Imports also grew robustly, testifying to the underlying momentum of the world's third-largest economy despite government steps to cool the red-hot property market.
China's total exports rose 48.5 percent in May from a year earlier and imports were up 48.3 percent, the General Administration of Customs said on Thursday, giving China a trade surplus of $19.5 billion, up from just $1.7 billion in April
For the time being, at least, Chinese exports to Europe registered no impact whatsoever from the continent's debt crisis. On the contrary, exports to the European Union soared to a 49.7 percent year-on-year increase from a 28.5 percent path in April.
Some economists suspected that overseas buyers of Chinese goods might have brought forward their purchases to beat an expected resumption of the yuan's rise, something that had been feverishly anticipated in April and early May.

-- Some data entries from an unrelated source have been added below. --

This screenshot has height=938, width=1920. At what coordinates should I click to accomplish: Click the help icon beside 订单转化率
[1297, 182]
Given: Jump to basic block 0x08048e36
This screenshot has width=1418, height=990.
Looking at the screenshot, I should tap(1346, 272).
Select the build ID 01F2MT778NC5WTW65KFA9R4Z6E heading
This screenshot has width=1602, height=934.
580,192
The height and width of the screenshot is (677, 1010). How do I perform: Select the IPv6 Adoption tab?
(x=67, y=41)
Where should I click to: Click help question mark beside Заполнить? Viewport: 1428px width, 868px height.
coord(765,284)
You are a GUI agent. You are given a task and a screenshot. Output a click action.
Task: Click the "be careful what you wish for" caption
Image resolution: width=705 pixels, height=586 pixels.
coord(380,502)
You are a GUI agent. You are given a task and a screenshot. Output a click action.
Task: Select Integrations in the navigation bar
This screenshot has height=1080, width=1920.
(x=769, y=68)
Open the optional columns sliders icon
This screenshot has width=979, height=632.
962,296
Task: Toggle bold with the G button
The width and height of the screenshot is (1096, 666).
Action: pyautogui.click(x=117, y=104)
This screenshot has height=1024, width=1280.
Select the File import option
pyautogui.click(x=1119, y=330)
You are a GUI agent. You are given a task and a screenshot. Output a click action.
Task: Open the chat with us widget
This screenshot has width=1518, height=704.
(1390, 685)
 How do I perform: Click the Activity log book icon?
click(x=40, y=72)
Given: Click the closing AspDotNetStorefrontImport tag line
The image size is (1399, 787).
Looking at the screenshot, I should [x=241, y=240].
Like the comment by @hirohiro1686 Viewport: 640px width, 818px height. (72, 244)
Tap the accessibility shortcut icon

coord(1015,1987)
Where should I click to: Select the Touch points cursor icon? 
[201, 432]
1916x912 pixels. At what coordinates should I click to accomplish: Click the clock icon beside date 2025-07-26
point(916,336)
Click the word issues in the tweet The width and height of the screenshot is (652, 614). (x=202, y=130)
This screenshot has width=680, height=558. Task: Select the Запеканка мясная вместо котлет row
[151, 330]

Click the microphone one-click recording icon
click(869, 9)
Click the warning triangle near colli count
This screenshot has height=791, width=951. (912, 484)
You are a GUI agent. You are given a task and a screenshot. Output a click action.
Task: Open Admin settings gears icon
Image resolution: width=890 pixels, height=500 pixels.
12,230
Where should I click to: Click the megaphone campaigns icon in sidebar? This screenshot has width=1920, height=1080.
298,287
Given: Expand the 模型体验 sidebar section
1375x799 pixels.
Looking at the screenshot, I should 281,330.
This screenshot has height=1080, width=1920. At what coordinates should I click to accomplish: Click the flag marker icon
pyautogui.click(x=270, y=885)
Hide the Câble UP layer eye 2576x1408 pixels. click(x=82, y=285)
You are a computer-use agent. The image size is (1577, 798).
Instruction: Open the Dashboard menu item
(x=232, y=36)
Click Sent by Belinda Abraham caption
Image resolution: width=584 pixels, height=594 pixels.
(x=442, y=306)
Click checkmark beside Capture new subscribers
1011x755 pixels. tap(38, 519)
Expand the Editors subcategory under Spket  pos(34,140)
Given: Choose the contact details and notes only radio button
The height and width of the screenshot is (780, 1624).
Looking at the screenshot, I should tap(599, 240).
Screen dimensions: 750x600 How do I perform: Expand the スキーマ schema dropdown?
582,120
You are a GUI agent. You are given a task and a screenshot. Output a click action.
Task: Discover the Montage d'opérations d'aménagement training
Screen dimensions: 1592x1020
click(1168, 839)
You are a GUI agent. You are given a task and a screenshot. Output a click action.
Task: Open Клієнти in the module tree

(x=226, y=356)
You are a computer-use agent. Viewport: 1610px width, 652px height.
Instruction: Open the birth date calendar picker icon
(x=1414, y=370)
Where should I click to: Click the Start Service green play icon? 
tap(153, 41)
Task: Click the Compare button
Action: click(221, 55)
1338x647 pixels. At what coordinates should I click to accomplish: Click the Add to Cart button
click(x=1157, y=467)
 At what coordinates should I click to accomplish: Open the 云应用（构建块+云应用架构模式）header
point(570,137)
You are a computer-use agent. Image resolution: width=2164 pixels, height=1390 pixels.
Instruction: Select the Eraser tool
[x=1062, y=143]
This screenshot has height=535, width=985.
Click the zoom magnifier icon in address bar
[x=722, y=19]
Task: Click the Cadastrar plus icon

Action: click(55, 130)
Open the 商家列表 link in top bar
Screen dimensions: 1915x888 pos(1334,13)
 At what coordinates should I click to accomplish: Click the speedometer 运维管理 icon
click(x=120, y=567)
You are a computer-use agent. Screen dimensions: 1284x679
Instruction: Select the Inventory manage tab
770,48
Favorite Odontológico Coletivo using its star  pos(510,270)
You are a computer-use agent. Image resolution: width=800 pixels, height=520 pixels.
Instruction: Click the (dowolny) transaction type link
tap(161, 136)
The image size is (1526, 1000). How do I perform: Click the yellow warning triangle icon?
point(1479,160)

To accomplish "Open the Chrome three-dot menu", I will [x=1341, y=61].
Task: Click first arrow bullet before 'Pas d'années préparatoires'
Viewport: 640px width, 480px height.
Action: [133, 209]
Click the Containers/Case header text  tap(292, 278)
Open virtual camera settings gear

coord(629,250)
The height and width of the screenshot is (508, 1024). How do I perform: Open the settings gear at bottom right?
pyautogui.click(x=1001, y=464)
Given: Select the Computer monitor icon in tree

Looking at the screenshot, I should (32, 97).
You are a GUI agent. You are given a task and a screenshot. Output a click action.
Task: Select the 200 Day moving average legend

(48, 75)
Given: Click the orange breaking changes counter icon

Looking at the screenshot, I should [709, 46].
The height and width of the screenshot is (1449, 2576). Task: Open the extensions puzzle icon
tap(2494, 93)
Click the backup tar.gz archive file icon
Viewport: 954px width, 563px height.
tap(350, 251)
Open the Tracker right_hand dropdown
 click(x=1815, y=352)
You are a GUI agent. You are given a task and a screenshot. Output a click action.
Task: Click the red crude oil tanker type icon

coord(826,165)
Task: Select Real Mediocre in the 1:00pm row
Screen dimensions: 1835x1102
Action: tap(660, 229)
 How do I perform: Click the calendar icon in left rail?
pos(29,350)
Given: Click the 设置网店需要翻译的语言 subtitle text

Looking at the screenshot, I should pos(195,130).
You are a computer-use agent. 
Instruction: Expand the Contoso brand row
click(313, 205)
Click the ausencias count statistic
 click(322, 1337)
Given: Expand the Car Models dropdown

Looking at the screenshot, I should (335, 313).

Exports rose 9.9 percent from April. After calendar adjustments for the number of working days, the increase was 10.9 percent, Customs said. By contrast, imports fell month on month.
Because Europe's debt crisis has sent the euro tumbling, speculation has recently cooled that the yuan will resume its rise after having been frozen since July 2008 to help exporters weather the global credit crunch.
The yuan is tied to the dollar and that has led to a sharp rise in its all-important trade-weighted index. But it has done nothing to appease lawmakers in Washington who blame what they see as a cheap yuan for the loss of millions of U.S. manufacturing jobs.